** Start STORED RECORDS **
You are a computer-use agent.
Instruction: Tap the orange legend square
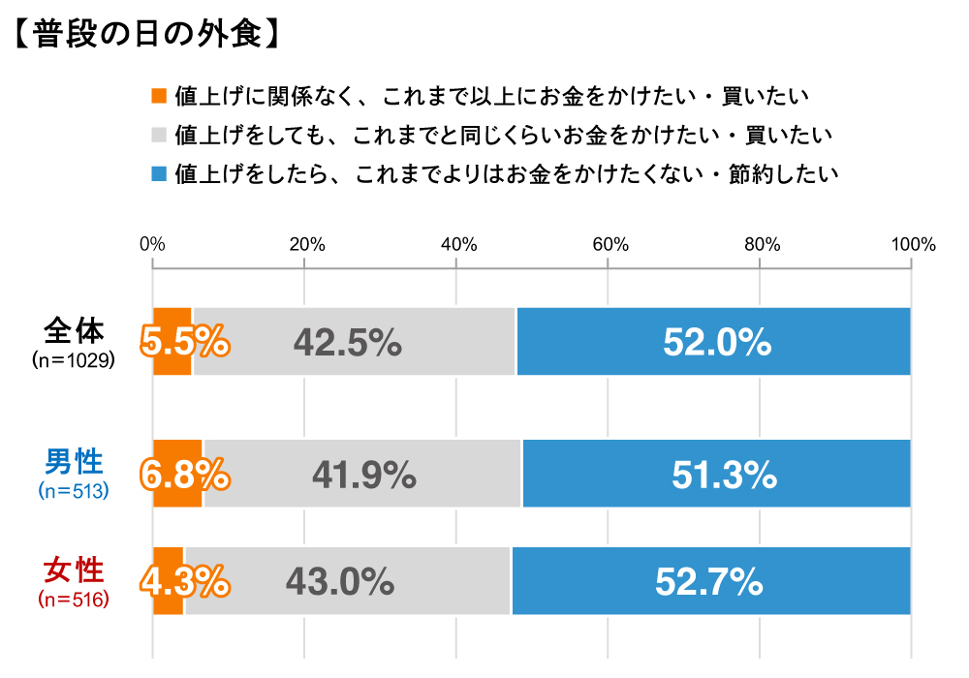tap(160, 96)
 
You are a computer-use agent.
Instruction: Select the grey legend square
tap(160, 135)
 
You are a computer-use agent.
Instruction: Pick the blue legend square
tap(160, 174)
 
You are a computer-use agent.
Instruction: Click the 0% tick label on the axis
tap(152, 245)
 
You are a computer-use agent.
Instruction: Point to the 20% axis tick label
tap(304, 245)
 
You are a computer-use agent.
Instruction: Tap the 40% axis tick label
tap(455, 245)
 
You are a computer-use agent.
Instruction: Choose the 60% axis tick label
tap(608, 245)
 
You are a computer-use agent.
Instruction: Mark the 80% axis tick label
tap(760, 245)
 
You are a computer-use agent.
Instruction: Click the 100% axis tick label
tap(910, 245)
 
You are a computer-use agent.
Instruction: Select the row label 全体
tap(74, 331)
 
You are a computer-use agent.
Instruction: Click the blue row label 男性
tap(74, 462)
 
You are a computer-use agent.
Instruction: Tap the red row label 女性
tap(74, 570)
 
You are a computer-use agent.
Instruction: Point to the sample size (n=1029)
tap(74, 360)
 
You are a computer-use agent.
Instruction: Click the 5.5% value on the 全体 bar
tap(185, 342)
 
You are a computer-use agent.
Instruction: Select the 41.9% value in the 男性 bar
tap(363, 475)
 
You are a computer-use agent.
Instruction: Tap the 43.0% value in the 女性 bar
tap(339, 581)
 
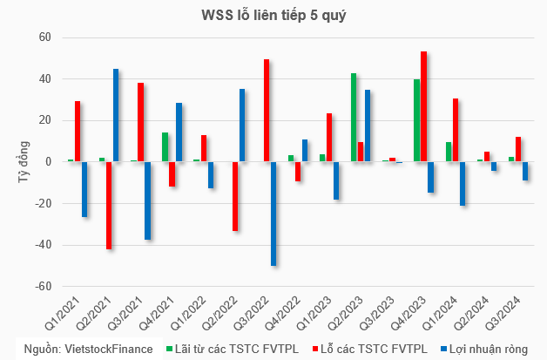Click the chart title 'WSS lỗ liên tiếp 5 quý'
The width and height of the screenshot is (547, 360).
tap(274, 16)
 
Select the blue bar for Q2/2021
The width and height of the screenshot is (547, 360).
tap(116, 115)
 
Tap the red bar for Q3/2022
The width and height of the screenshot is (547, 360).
tap(267, 111)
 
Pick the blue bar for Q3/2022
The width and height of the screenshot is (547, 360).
tap(274, 214)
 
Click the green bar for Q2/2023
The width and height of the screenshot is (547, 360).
tap(354, 118)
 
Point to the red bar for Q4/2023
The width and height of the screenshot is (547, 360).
tap(424, 106)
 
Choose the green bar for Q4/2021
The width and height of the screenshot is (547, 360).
tap(165, 147)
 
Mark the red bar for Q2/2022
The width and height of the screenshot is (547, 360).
tap(235, 196)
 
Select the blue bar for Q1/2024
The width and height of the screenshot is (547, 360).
tap(463, 184)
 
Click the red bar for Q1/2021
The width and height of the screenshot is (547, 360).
tap(78, 132)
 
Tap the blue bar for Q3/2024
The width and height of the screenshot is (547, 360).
tap(525, 171)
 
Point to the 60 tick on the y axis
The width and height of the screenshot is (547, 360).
tap(45, 37)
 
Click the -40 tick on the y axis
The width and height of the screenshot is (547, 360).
tap(43, 245)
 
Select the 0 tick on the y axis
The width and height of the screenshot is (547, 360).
tap(48, 161)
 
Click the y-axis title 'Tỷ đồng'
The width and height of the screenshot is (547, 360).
tap(24, 161)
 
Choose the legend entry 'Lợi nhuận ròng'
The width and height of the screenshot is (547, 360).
tap(484, 349)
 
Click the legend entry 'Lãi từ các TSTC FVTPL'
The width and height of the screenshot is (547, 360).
tap(233, 349)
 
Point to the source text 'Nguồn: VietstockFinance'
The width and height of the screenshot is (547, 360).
tap(88, 349)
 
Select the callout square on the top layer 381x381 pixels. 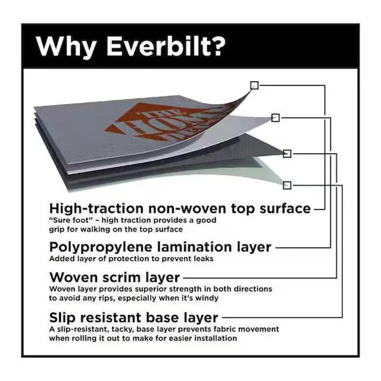254,85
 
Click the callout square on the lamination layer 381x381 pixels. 275,118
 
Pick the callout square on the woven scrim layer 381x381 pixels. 287,154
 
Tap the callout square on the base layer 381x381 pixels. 287,185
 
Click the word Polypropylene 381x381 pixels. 101,248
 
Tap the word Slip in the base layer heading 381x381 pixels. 62,318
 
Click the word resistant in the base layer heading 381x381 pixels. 110,318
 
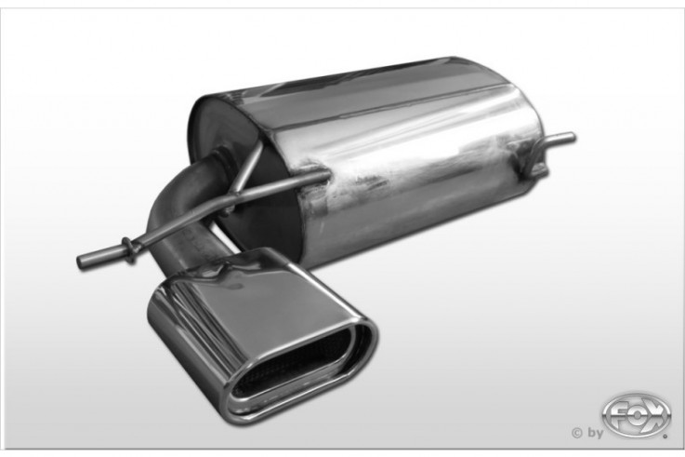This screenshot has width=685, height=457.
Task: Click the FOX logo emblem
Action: coord(636,415)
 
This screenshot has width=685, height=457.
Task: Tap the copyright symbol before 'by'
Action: coord(576,433)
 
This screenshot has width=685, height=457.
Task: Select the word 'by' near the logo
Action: coord(595,434)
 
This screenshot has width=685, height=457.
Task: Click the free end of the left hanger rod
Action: coord(80,261)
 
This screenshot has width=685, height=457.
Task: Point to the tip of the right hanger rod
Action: coord(573,137)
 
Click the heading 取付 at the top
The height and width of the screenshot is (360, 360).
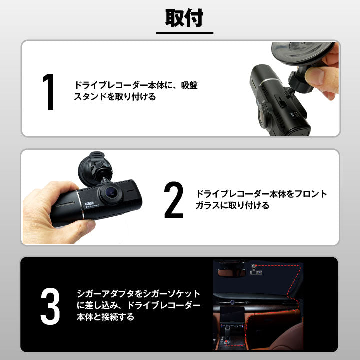tap(184, 18)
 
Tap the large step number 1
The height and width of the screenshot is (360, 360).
tap(48, 92)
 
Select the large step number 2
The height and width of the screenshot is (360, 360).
tap(174, 200)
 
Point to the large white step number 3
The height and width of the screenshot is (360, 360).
tap(50, 306)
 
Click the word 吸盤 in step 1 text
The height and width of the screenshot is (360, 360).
tap(190, 86)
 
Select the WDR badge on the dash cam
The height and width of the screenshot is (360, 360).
tap(89, 204)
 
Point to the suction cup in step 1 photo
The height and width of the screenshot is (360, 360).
tap(302, 53)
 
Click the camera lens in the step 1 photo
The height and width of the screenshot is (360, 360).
tap(263, 115)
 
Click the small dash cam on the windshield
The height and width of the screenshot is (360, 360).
tap(256, 270)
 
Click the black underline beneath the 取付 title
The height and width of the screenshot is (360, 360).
tap(185, 34)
** End STORED RECORDS **
* **TO BE DONE**:
Reproduce the material verbatim from its first line through the line containing "tap(160, 174)", including both ends. Omit the pictures from the reproduction.

* **OUTPUT OF THE EXERCISE**:
You are a computer-use agent.
Instruction: Tap the orange legend square
tap(160, 96)
 
You are a computer-use agent.
Instruction: Select the grey legend square
tap(160, 135)
 
You are a computer-use agent.
Instruction: Pick the blue legend square
tap(160, 174)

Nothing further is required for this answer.